MACERATA E’ QUELLO CHE SIAMO DIVENTATI
ROTTI I FINTI RITI DELLA POLITICA CHE ISTIGA ALL’ODIO
Era solo questione di tempo e il tempo è arrivato.
Un crimine all’americana, dell’America di oggi, un raid razzista fatto sparando in giro per le strade della città , una tentata strage nutrita di odio razziale e di rabbia, una generica vendetta diretta non a questo o a quel colpevole ma a una razza, a un colore, a tutto ciò che non siamo noi.
Stavolta però non d’America si è trattato ma della provincia italiana, la provincia tranquilla, una volta luogo di certezze e solidità contrapposte alle nevrosi e violenze della città .
Provincia oggi raggiunta e travolta, anch’essa, dall’onda lunga dell’ansia italiana. Inatteso ed estremo risveglio del Paese tutto davanti a quelle molteplici firme identitarie: saluto fascista, bandiera tricolore sulle spalle, e quel “Viva l’Italia”.
L’Italia, sì, è stata chiamata in causa tutta — e davvero siamo arrivati a questo, siamo diventati questo?
A Macerata un limite è stato attraversato, una barriera è stata rotta.
Dagli slogan violenti è stata generata vera violenza. Una affermazione banale, eppure sempre negata, dalla leggerezza e dalla irresponsabilità di un dibattito politico che detesta e disprezza come buonismo gli inviti al rispetto, che boccia come evirato ogni tentativo di ragionare invece che inveire, una cultura tornata in voga perchè usa le parole come sostituto delle pallottole — per ferire l’anima, per sminuire la dignità altrui, e per soddisfare ego sminuiti gonfiandoli di finta superiorità .
E se pensate che sto pensando a Salvini e alla estrema destra, ebbene sì: è proprio a loro che sto pensando.
Penso a tutte le colonne di stampa che grondano parolacce, volgarità , battute e tanti, tanti incitamenti a reagire, colpire.
Fino a divenire l’inno — e abbiamo visto anche questo — alla reazione individuale contro il mondo, armi in mano e resistenza al “nemico” nel cuore.
Diritto alla difesa, viene chiamato, anche se dovrebbe più spesso definirsi diritto all’offesa.

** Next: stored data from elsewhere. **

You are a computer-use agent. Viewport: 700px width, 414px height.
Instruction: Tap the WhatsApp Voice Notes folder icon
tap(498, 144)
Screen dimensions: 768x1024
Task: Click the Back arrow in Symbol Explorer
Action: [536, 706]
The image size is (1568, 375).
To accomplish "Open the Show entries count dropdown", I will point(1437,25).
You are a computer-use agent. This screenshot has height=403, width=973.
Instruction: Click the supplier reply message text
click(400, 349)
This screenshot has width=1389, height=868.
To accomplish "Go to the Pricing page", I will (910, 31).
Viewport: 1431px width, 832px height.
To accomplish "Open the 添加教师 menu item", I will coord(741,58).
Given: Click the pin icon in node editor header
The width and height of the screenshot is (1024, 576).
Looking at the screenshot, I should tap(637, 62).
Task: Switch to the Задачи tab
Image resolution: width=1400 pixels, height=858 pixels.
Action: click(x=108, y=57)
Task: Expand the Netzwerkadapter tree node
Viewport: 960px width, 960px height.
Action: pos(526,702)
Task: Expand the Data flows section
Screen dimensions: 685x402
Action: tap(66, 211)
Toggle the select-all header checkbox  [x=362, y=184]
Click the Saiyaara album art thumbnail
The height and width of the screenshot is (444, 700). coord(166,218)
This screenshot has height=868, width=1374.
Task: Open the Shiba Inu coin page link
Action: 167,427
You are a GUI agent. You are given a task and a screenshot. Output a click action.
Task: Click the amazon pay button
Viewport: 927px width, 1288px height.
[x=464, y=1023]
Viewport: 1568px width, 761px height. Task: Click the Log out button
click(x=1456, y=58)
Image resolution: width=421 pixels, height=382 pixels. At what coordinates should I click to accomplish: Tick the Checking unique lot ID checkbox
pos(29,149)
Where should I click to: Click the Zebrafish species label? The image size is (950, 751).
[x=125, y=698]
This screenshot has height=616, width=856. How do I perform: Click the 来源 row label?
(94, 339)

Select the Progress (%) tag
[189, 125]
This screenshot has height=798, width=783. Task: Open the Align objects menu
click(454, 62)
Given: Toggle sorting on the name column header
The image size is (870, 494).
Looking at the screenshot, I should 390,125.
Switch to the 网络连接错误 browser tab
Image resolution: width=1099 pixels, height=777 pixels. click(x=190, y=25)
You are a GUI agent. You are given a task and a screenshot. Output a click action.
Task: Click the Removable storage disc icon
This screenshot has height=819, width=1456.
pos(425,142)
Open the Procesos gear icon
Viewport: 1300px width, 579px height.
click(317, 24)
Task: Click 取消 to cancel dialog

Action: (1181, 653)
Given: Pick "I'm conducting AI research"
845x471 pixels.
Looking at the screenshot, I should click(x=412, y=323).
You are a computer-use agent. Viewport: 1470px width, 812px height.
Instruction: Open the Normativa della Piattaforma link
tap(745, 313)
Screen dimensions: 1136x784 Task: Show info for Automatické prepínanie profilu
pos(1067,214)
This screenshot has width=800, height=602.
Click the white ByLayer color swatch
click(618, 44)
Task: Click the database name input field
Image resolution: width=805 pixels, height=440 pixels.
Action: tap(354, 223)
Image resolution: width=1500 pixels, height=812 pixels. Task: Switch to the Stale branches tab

Macerata è oggi al centro di una orribile storia: una ragazza diciottenne, scappata da una comunità di recupero dalla droga, forse uccisa forse morta per overdose e poi fatta a pezzi .
La politica tutta ha l’obbligo di pensare alla sicurezza del paese. Ma la risposta a tutto questo, ai tanti errori non possono portare certo all’odio, allo scontro, alla giustizia individuale, alla strage pianificata.
E quando vi si arriva, siamo molto vicini, come si diceva, a entrare in un territorio tutto nuovo, da cui sarà molto difficile tornare.
Peccato che Salvini non abbia colto che anche per lui, soprattutto per lui, oggi era arrivato il momento di non attraversare il limite, di porre un argine alla follia attraverso una netta presa di distanza.
Di dire parole di cautela e avviare un dialogo e una riflessione con il suo popolo. Non l’ha fatto. E non è stato un errore, il suo.
È evidentemente una convinzione: perchè questa è l’Italia che Salvini vuole, evidentemente.
Per la politica italiana questo è stato un giorno in cui la verità sui rischi che corre il Paese ha fatto irruzione nei riti sempre finti della campagna elettorale.
Le conseguenze di questo scossone si possono avvertire fin da ora: l’episodio crea scompiglio nella coalizione della destra, obbliga la sinistra a ripensare un po’ alle proprie divisioni interne, e mette sotto pressione il Movimento 5 Stelle che come sempre preferisce rimanere nel vago, come già è successo, quando avvengono storie scomode.
Sempre che la verità la si voglia ascoltare.